Böylece onu ve onunla birlikte olanları, Katımız'dan bir rahmet ile kurtardık. Ayetlerimizi yalan sayarak, inanmamış olanların kökünü kuruttuk. ....
[ARAF(7)/65-72]
Ad (Kavmi'ne de), kardeşleri Hud'u (gönderdik)."Ey kavmim, Allah'a köle olun, sizin için O'ndan başka ilah yoktur. Muhakkak siz, iftira edenlerden başkası değilsiniz."
(Hud) dedi ki:
"Ey kavmim, Allah'a köle olun, sizin için O'ndan başka ilah yoktur. Muhakkak siz, iftira edenlerden başkası değilsiniz. Ey kavmim, ben sizden hiçbir ücret istemiyorum. Benim ücretim, beni yaratandan başkasına ait değildir. Akletmeyecek misiniz? Ey kavmim, Rabb'inizden bağışlanma dileyin, sonra O'na dönün. Üstünüze gökten sağanak (yağmurlar) yağdırsın ve gücünüze güç katsın. Suçlu(mücrimler) olarak yüz çevirmeyin."
Dediler ki:
"Ey Hud! "Sen bize apaçık bir belge(mucize) ile gelmiş değilsin ve biz de, senin sözünle ilahlarımızı terk etmeyiz. Sana iman edecek de değiliz. 'Bazı ilahlarımız seni çok kötü çarpmıştır' (demekten) başka bir şey söylemeyiz."
(Hud) Dedi ki:
"Allah'ı şahit tutarım, siz de şahitler olun ki, gerçekten ben, sizin şirk koştuklarınızdan beriyim. (Allah'ın) dışında, siz bana toplu olarak tuzak kurun, sonra bana süre tanımayın.

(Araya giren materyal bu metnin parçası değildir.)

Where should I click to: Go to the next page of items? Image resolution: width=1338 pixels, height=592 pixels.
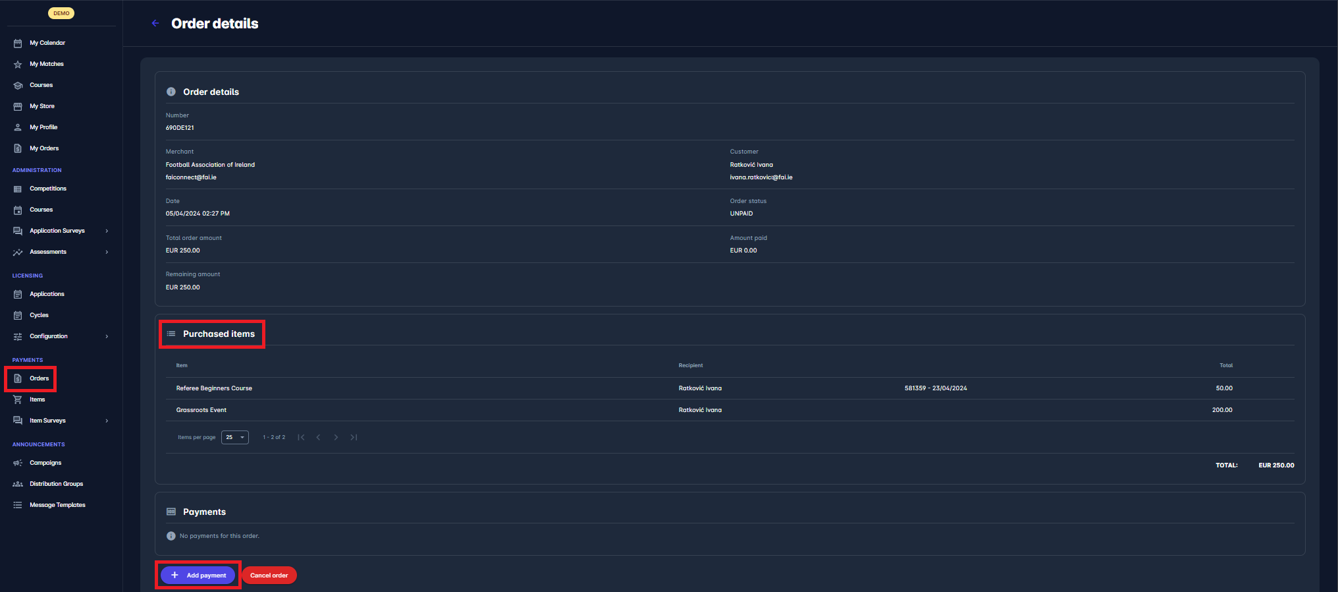[336, 437]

Ben, gerçekten benim de Rabb'im, sizin de Rabb'iniz olan Allah'a tevekkül ettim. O'nun, alnından yakalayıp-tutmadığı hiçbir canlı yoktur. Muhakkak benim Rabbim, dosdoğru bir yol üzerindedir. Şayet yüz çevirseniz de, (bilin ki) ben size gönderildiğim şeyi tebliğ ettim. (Bunun içindir ki) Rabb'im, sizin yerinize başka bir kavim geçirmek diler. Siz, (Allah'a) hiçbir şeyle zarar veremezsiniz. Doğrusu benim Rabb'im, herşeyi gözetleyip-koruyandır."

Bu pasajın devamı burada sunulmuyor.